■ THE TASK ■
Images appear in the records below; leave them out and repeat everything else exactly.

■ EXTRACTED MATERIAL ■
────────────────────────────────────────
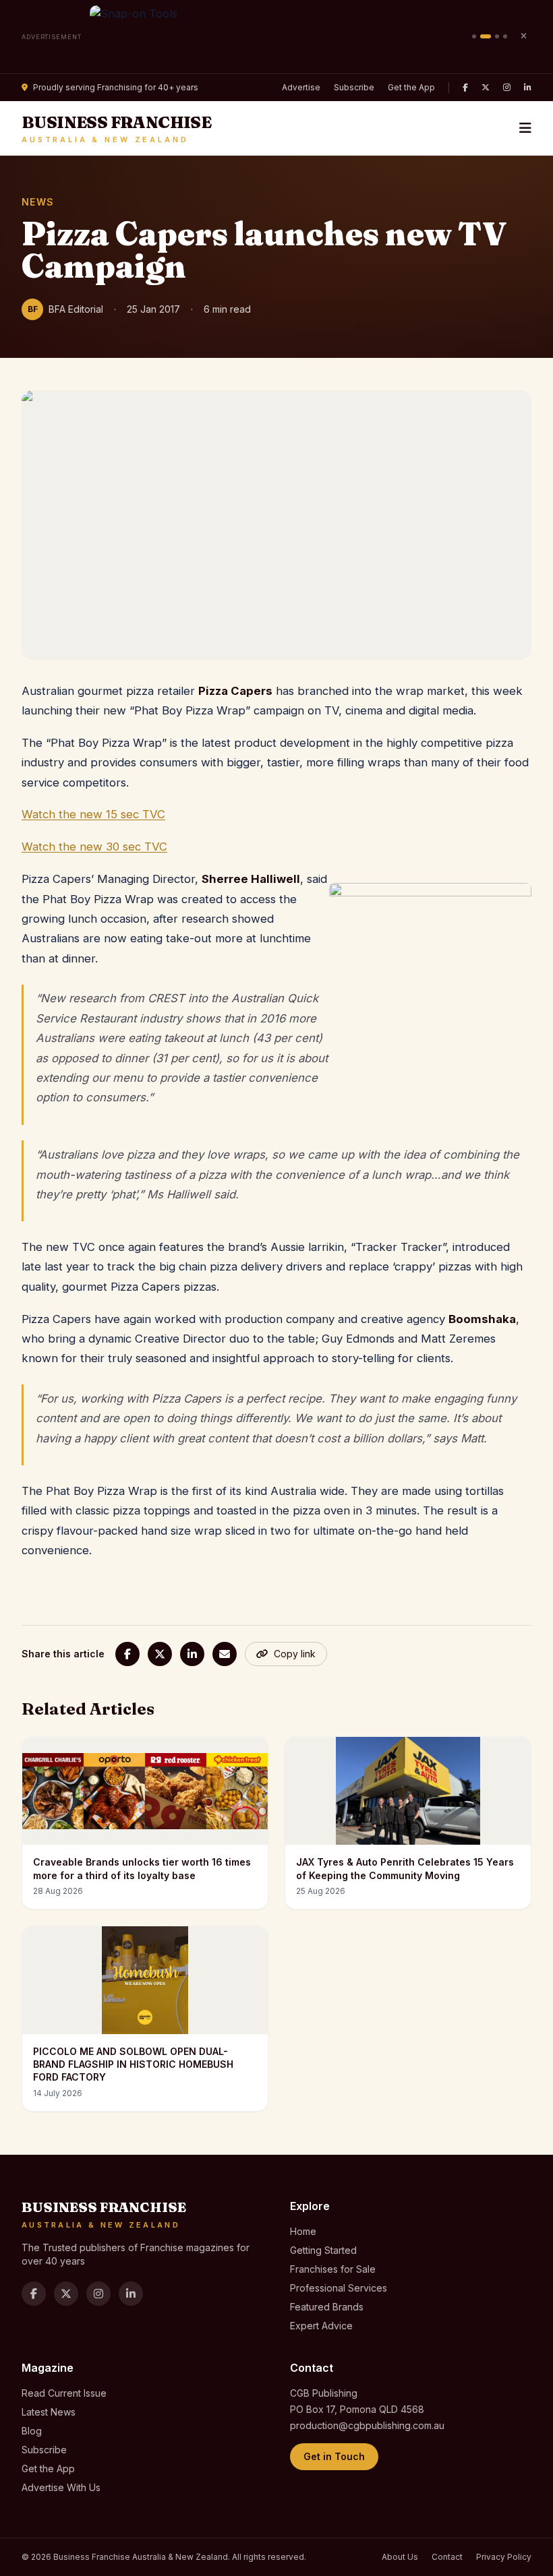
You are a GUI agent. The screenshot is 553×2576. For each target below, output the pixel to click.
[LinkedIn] (527, 87)
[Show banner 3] (497, 36)
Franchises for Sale (333, 2269)
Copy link (295, 1653)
────────────────────────────────────────
■ REPLY ■
You are a GUI agent. The screenshot is 553×2576. For each target below, output the pixel to click.
[LinkedIn] (527, 87)
[Show banner 3] (497, 36)
Franchises for Sale (333, 2269)
Copy link (295, 1653)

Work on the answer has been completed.